But Ruby’s expression softened as she looked between us. “He’s here, sweetheart. That means something.” Then she leveled her gaze at me. “If you leave and break her heart again, I swear I’ll put your face on every missing person flyer in the county until I find you and drag you back here myself.”
Kody and Huck joined the circle with Garner right behind them. Huck coughed into his hand. “Not legal, Ruby.”
“I didn’t say it was legal,” Ruby fired back.
Scarlett stepped closer to me. “Ruby, stop.”
Ruby smiled, satisfied. “Fine. But only because you look happier than I’ve seen you in years.” She finally drifted off toward Orville, muttering something about needing to find more marshmallows.
Scarlett turned back to me, her eyes shining in the glow of the lights.
“Everyone’s staring at us,” I murmured.
“Let them,” she said. “I’m done worrying about what they think.”
I let out a long, slow breath. “Then I’m done too.”
Her lips curved. “Good.”
The wind brushed flakes of snow between us as she slid her hands up my coat, her fingertips curling into the fabric. Her voice dipped low, meant only for me.
“So what now?”
“Now,” I said, “I take you home.”
Scarlett smiled as if she’d been waiting to hear those words for the past fourteen years. And maybe she had been.
She threaded her fingers through mine again, the way she always used to, and together we said our goodbyes to everyone who’d gathered around us.
“You’re both invited to the ranch for Christmas dinner,” Shane said as he shook my hand.
I looked at Scarlett as I wrapped my fingers around his. “We’ll be there.”
Then we stepped out of the glow of the tree, past the families and friends who pretended not to watch us, past the whispers that no longer felt like walls, past the memories that had weighed me down for so long. For the first time, the town didn’t feel like a place I had to survive. It felt like a place I could stay.
And with Scarlett’s hand in mine, I knew I already had something better than forgiveness. I had a future.
EPILOGUE
SLADE
The storm had blownthrough overnight, leaving the ridge wrapped in a hard, bright cold that would sink straight into a man’s bones if he stood around long enough. I’d been up since before sunrise, same as every day, checking fence lines and counting cattle, trying to get ahead of the mess the wind liked to make this time of year.
By midmorning, the sky was clear, the kind of sharp blue that only showed up a few times each winter. I took advantage of it, loaded new wire into the truck bed, and headed up toward the north boundary.
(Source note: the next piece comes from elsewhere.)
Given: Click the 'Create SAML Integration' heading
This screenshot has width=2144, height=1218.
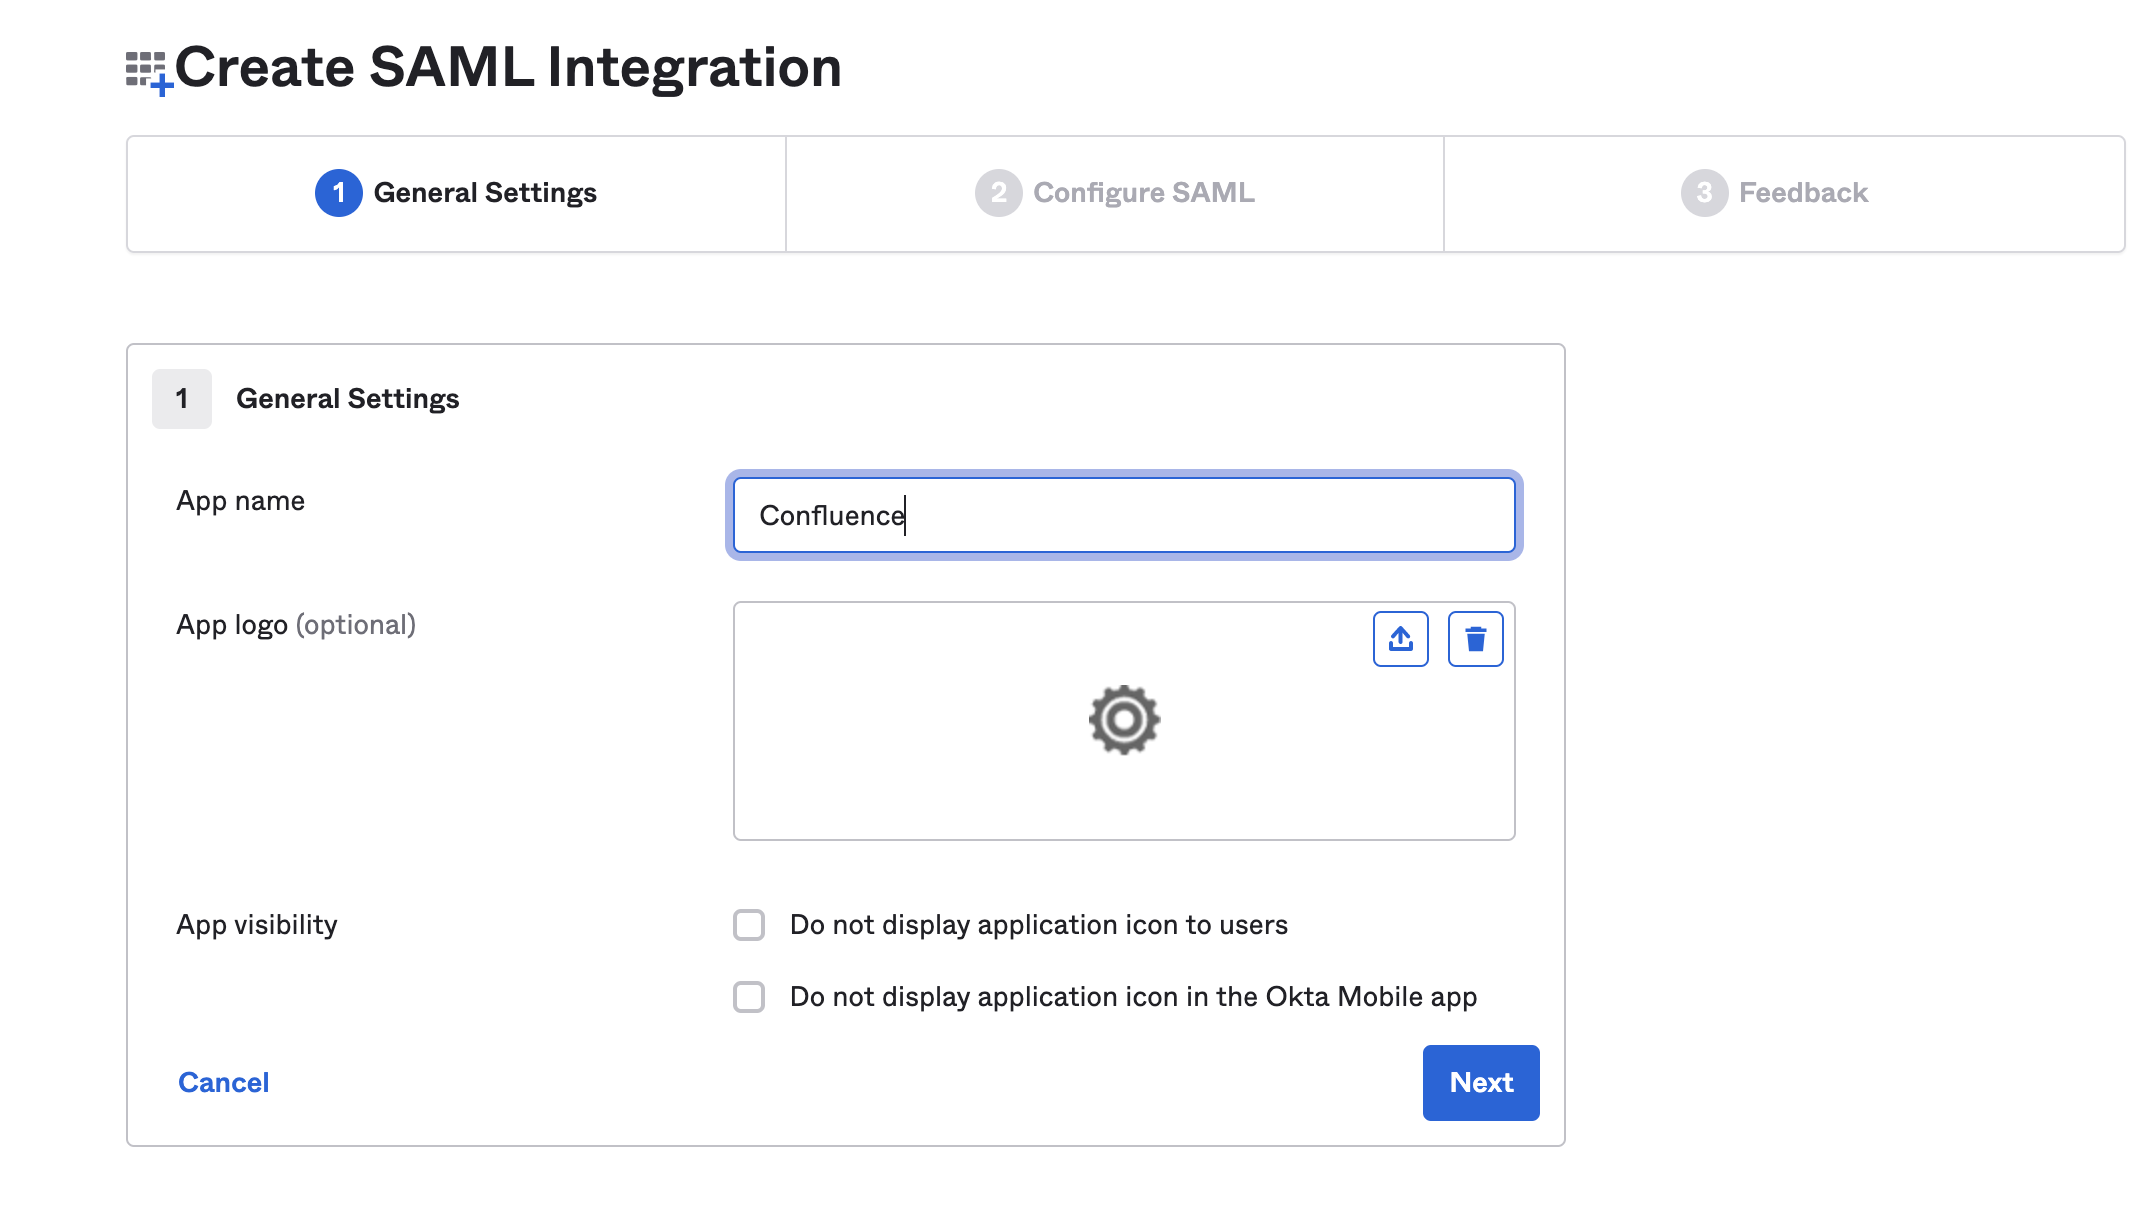Looking at the screenshot, I should (x=508, y=68).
That stretch of land was older than anything else on the ranch… older than the buildings, older than the roads, older than the Kincaid name itself, if I believed my grandfather’s stories. I’d spent half my life riding it, working it, memorizing every curve and cedar tree. So when something didn’t look right, I felt it before I saw it.
I hopped out of the truck and scanned the ridge. The storm had knocked down a good section of fence overnight. Nothing new there. But the ground… there was something about the ground that felt off. I moved toward the disturbed snow and crouched, brushing away the frost with my glove.
Metal glinted underneath. It was a survey marker. An ancient one. Older than anything that should’ve been sitting on my family’s land. I brushed it clean with the back of my hand, and the engraving came into view.
H.M.Below it, someone had engraved a date that didn’t line up with any Kincaid history.
My stomach sank. “Well, hell.”
I wasn’t a man who panicked easily, but this? This felt like the start of a headache that wasn’t going to fade on its own. I stood and looked out across the ridge, letting the cold steady me. The land had always felt like an extension of my body… solid, known, and loyal. But today, it felt like it was keeping secrets.
I didn’t have time for secrets. Or for whatever fight this was going to start between my family and the Hollisters. Neither needed much of a spark to set off generations of bad blood, especially when I was trying to get all of us to work together on bringing the rodeo back to town.